A: I'm sure he didn't like the way (last season) ended. It was the best thing for the team at the time to play Sydor in the final. (Sydor) did a great job stepping in and playing well. Letang has a really good future here, but I want him to come back and earn his position. But, at the same time, here's a guy that can take more of an offensive role, especially with Whitney injured. I talked to him last year about being more of a force at the point, taking a shot. He can crank it up and be a dangerous weapon for us.
Q: Are prospects Ryan Stone and Jonathan Filewich running out of time?
A: Well, look, it's the fist year they meet waivers.
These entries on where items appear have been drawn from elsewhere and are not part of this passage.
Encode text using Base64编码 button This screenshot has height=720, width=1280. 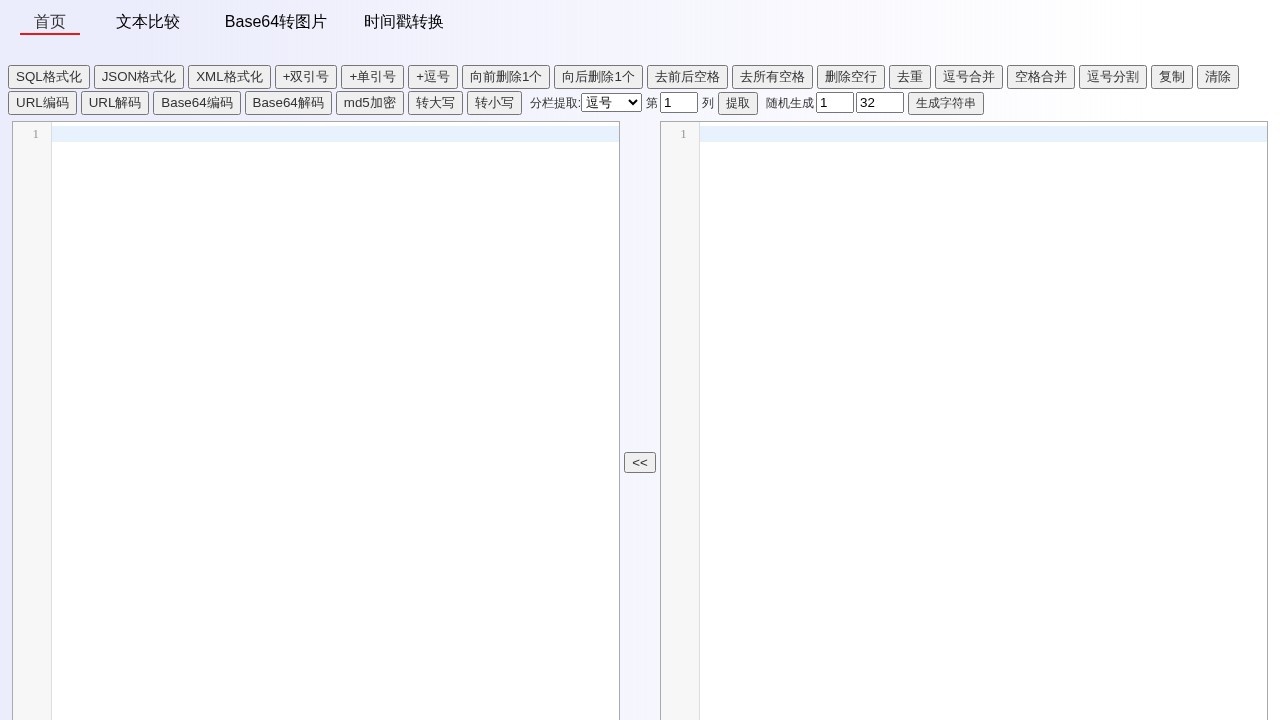197,103
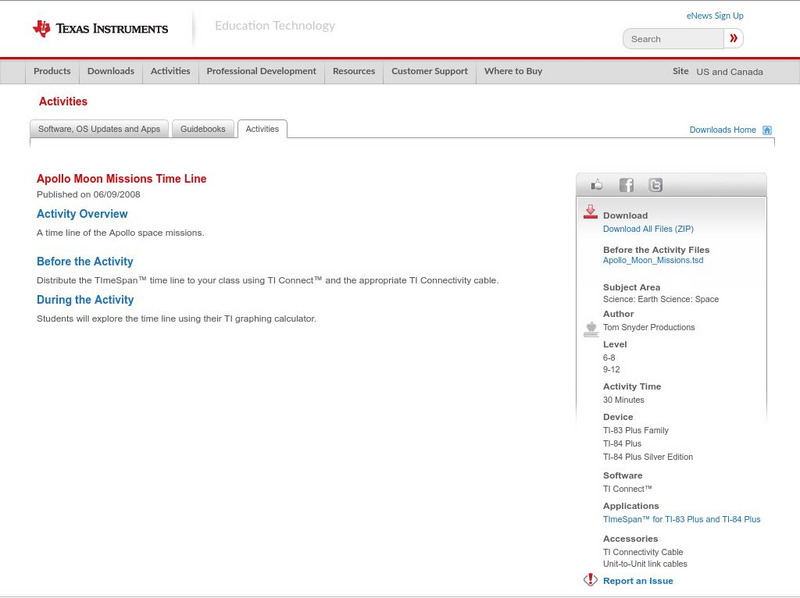
Task: Switch to the Guidebooks tab
Action: 204,129
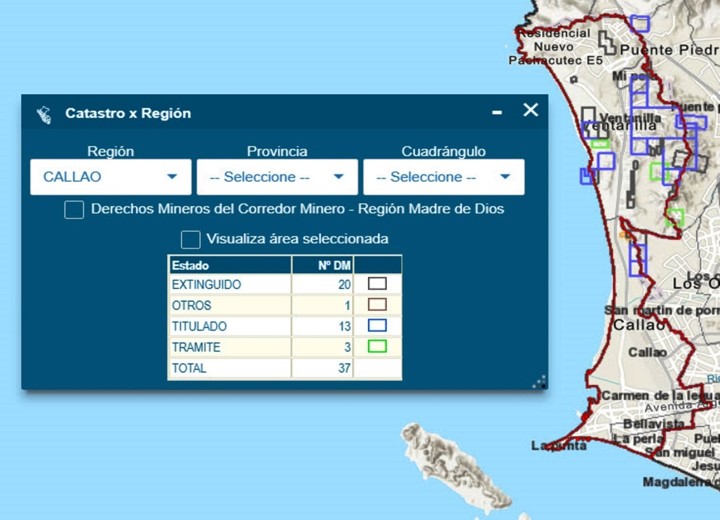Click the Estado column header
Image resolution: width=720 pixels, height=520 pixels.
tap(190, 266)
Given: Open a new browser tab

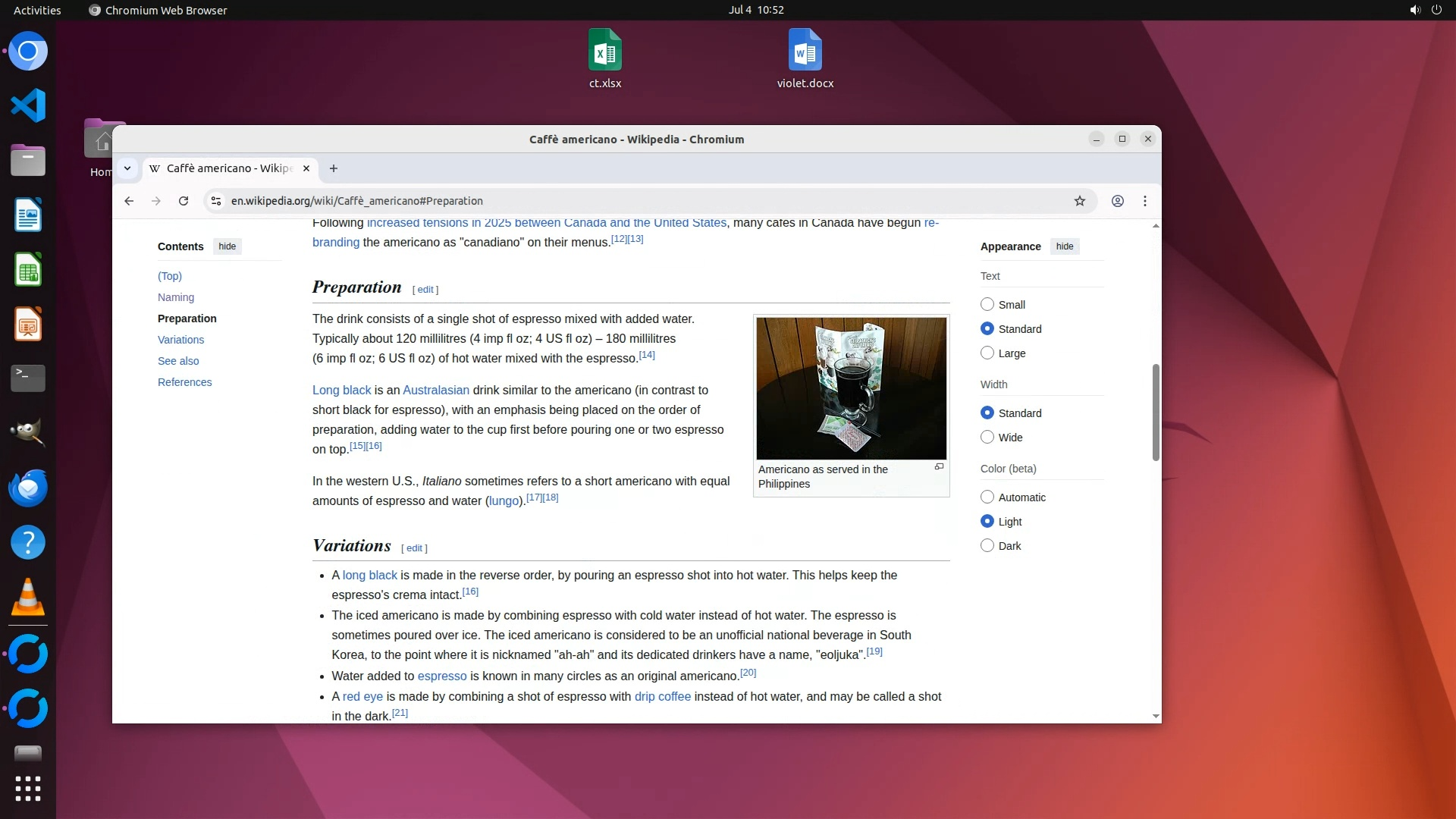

It's an important camp for them, and for us to make decisions. You're going to expose them to 29 other teams. It's a risk as an organization if they don't make the NHL roster, but they have to earn their positions.
Q: What do you look for from this team in training camp?
A: The championship expectations are a little more realistic this season. We are a good hockey team at this point. Last year, people were talking Stanley Cup, and we were a year removed from 57 points. We enter this year with more confidence and can use that to our advantage. But, let's be realistic. This league is difficult and things change. We have to find that chemistry. We want to have a better start than the last few years (15-15-6 in 2006-07⁄8-11-2 in '07-08). But we're a hard-working team that is tough to play against. That's what I want our (reputation) to be -- the work ethic.